So how does that work?
When you think of the sounds that you put together to make a word, vowels and consonants
come to mind. And that's good. Usually. But to build words in tonal languages like
Hausa or Mandarin, you need another set of musical pieces called tones to make meaning.
Yes, these languages pay attention to higher and lower notes like a singer or a musician.
They don't do this by requiring their speakers to have perfect pitch and hit the same notes
as everyone else every time. Not everyone who speaks your language will be a mezzo-soprano
after all. So, if it's not about the specific notes, how do tonal languages use so many
tones?
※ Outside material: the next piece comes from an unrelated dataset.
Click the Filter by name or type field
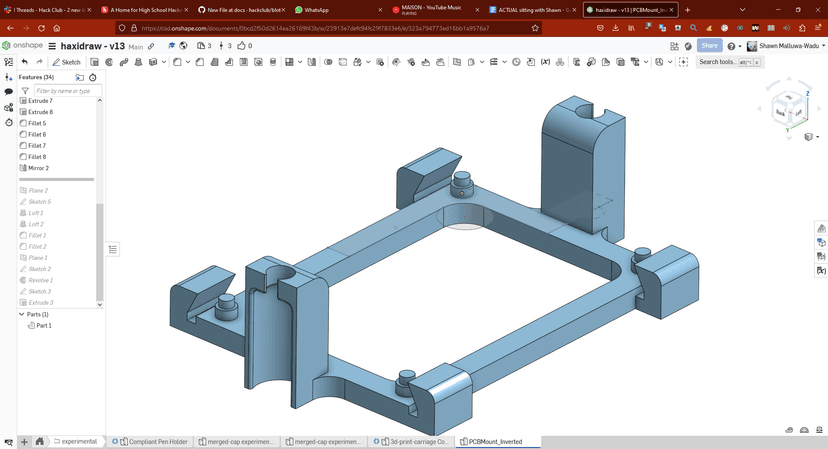Image resolution: width=828 pixels, height=449 pixels. pos(67,91)
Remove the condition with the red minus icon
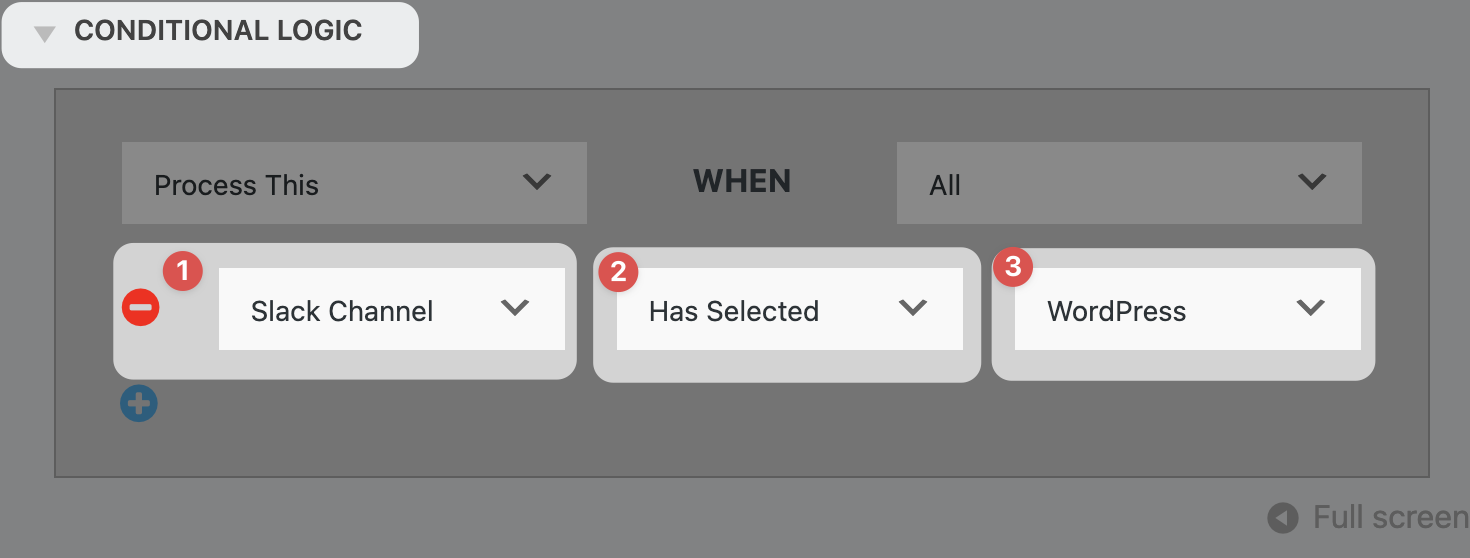 (140, 308)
They pay attention to changes in pitch. A syllable sung higher (háá) can mean something
different than that same syllable sung lower (hàà). Linguistically, we would count those
as two different tones.
Whether you're high, or low, or just right in the middle, you're contrasting steady
notes. These different pitches are called register tones. In the Bantu languages of
Africa and Athabaskan languages like Navajo, the two basic register tones are a high tone
and a low tone.
Changes in pitch can get more dynamic, rising, falling, bouncing or staying level like they
do in Mandarin or Vietnamese. These tones are more about the shape of the tone, not
simply whether the note is higher or lower, so they're called contour tones. In Mandarin,
a syllable can be pronounced in four different contour tones. In Thai, there are
five contour tones.
Think you've mastered register versus contour tones? Well then, combine them! Mandarin may
have four contour tones, but look to the south to see how Cantonese distinguishes a low rising
tone from a medium rising tone. Oh, and it also has a high level tone, which is different
from a medium level tone and a low level tone. Add in the low falling tone, and you've
got six ways to sing a Cantonese syllable!
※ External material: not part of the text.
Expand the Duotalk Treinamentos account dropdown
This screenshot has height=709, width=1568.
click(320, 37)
Notice that both register and contour tones are “sung” on vowels. Consonants have
your tongue blocking, smacking or pushing the airflow around, unlike the smooth, vibrating
air characteristic of vowels, which makes them the perfect environment for singsongy tones.
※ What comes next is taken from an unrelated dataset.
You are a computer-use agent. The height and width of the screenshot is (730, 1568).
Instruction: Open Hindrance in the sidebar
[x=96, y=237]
Tones are an extra feature that tonal languages use to build words - rising, level and falling
are as distinct as /p/, /t/ and /k/ - so speaking a word in a the wrong tone in one of these
languages can sound as bad as putting a /k/ where it doesn't belong. This makes tonality
a notoriously difficult feature to pick up for people coming from a non-tonal language
like English. (Much sympathy my friend!)
So keep your ears alert and practice, practice, practice.